NDP Concordia and McGill: “Mulcair Needs to Step Down”

Student Groups Call for New Democratic Party Leader’s Resignation at Edmonton Convention

  • Thomas Mulcair led the NDP campaign in the 2015 elections that resulted in a blow to the party’s presence in parliament. Photo Matt D’Amours

Concordia and McGill New Democratic Party campus groups are demanding a change in leadership at the federal convention in Edmonton in April.

An open letter calling for the “renewal” of the New Democratic Party on Tuesday was signed by 37 members, including former members of parliament and Concordia student Julia Maksymetz.
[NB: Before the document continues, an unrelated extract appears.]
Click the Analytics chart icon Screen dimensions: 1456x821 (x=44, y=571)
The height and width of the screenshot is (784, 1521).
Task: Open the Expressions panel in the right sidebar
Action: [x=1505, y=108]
The letter published in Le Devoir and the Toronto Star included former MP signatories Jamie Nicholls (Vaudreuil-Soulanges), Hélène LeBlanc (LaSalle-Émard-Verdun), Élaine Michaud (Portneuf—Jacques-Cartier), but a second, more pointed letter, was published later that day by campus groups.

“We feel that the campaign we ran in the last election fell short of the aspirations of New Democrats,” members wrote in the original letter. “We did not recognize ourselves in the platform we had to defend.”

The second letter written by students went further, asking leader Thomas Mulcair to step down, criticizing the election platform for “lacking progressive vision.” Mulcair’s campaign forced students to argue against issues they care about, such as the legalization of marijuana, tax hikes for Canada’s rich and investment in infrastructure and youth employment. The letter says young NDP members felt they had to speak both in favour and against the Energy East pipeline, in line with the campaign’s ambiguous position on exploiting oil.

“We believe that the party leadership abandoned core NDP values in a misguided attempt to appeal to centrist voters,” students wrote. “We often felt more liberal than the Liberal Party.”

Maksymetz, who was a representative in the original letter, says the point of the second letter was to show that different opinions exist within the Party.

“Although we completely stand behind the statement we issued today, there are others that are slightly more reluctant, so we wanted to encourage a broad array of opinions to be brought forward,” she said.

With all signatories coming from Quebec for both letters, Maksymetz says the province has questions for the party, which lost 59 seats in the last election. Only 16 MPs remain in Quebec as of the Oct. 19, 2015 results, down from 59 MPs elected in the province in 2011.

“There is disappointment surrounding the last election,” Maksymetz said. “This is something I dedicated a lot of time to and fundamentally believe in. If there is a return to the leftist roots and grassroots, then the NDP can embody what its members represent.”

The student letter mentioned international leftist politicians Bernie Sanders and Jeremy Corbyn, calling them “unabashed” and asking the NDP to elect a similar leader.

“It’s time for someone who is not ashamed of our activist past to lead the NDP into the future,” students wrote in the open letter. “That person is not Mr. Mulcair.”

A leadership confidence vote will be held at the party’s Edmonton convention in April. Mulcair will have to win 70 per cent of the vote to continue leading the party.